▸ WRITTEN TASK
In the lines below, switch "team name" to "club name" and leave every other part the same. Don't include the pictures in your answer.
====== DATASET ======
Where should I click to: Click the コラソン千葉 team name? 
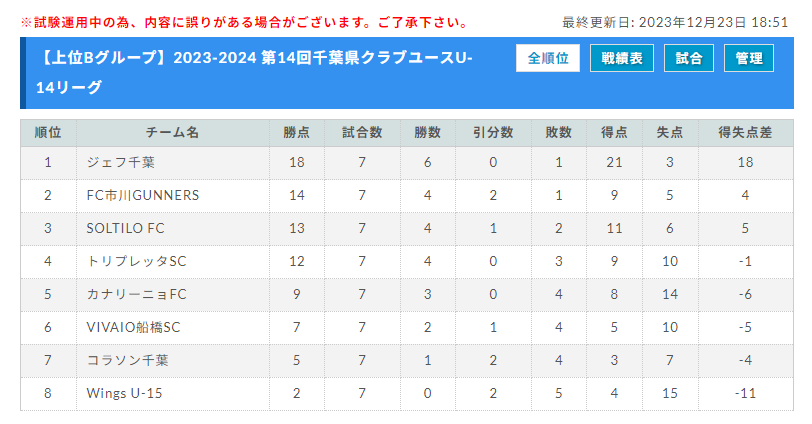pos(127,360)
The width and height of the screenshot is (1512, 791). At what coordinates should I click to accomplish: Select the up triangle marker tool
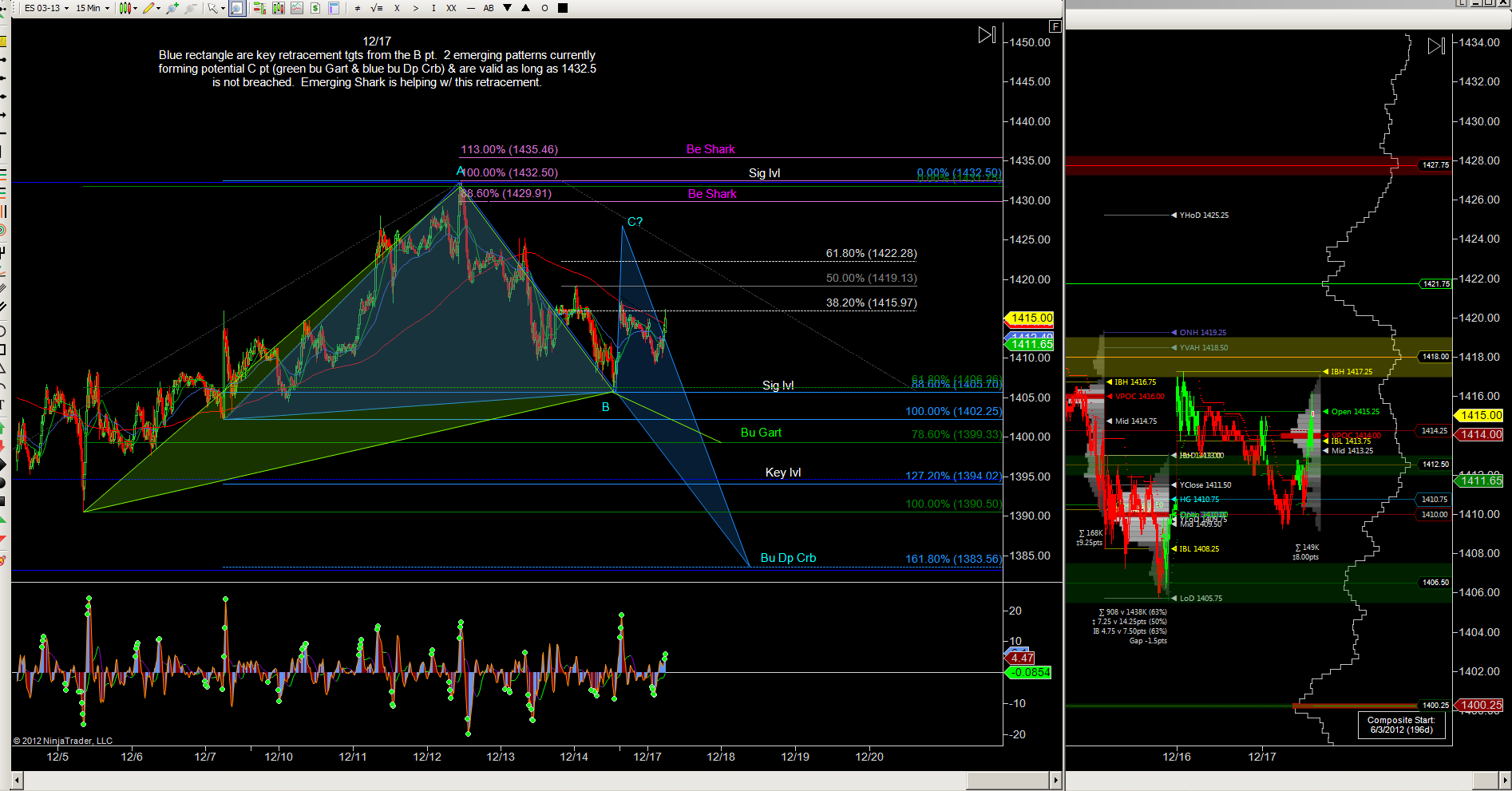tap(525, 8)
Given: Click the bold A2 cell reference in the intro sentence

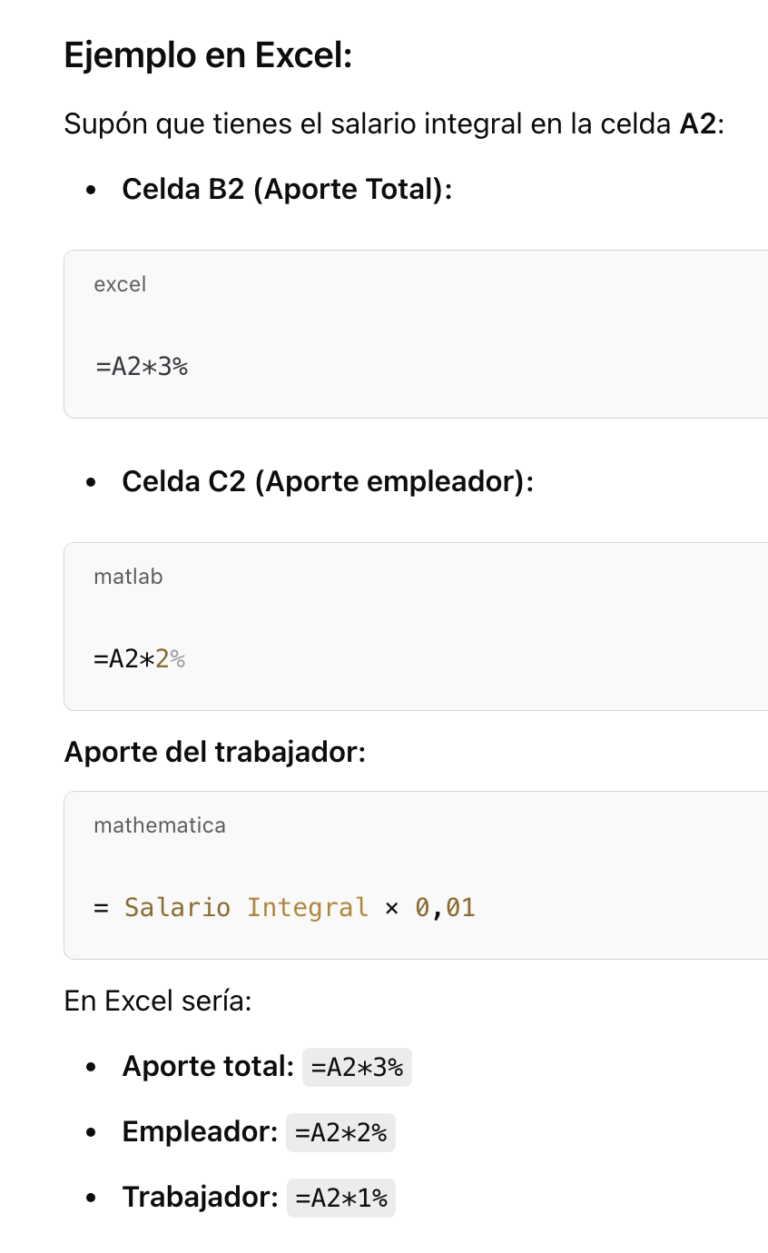Looking at the screenshot, I should pyautogui.click(x=699, y=125).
======
▸ SOLUTION BELOW
Where should I click to: Click the コラソン千葉 club name? 
pos(127,360)
The width and height of the screenshot is (1512, 791). At what coordinates should I click to accomplish: Select the up triangle marker tool
tap(525, 8)
Given: Click the bold A2 cell reference in the intro sentence

Looking at the screenshot, I should pyautogui.click(x=699, y=125).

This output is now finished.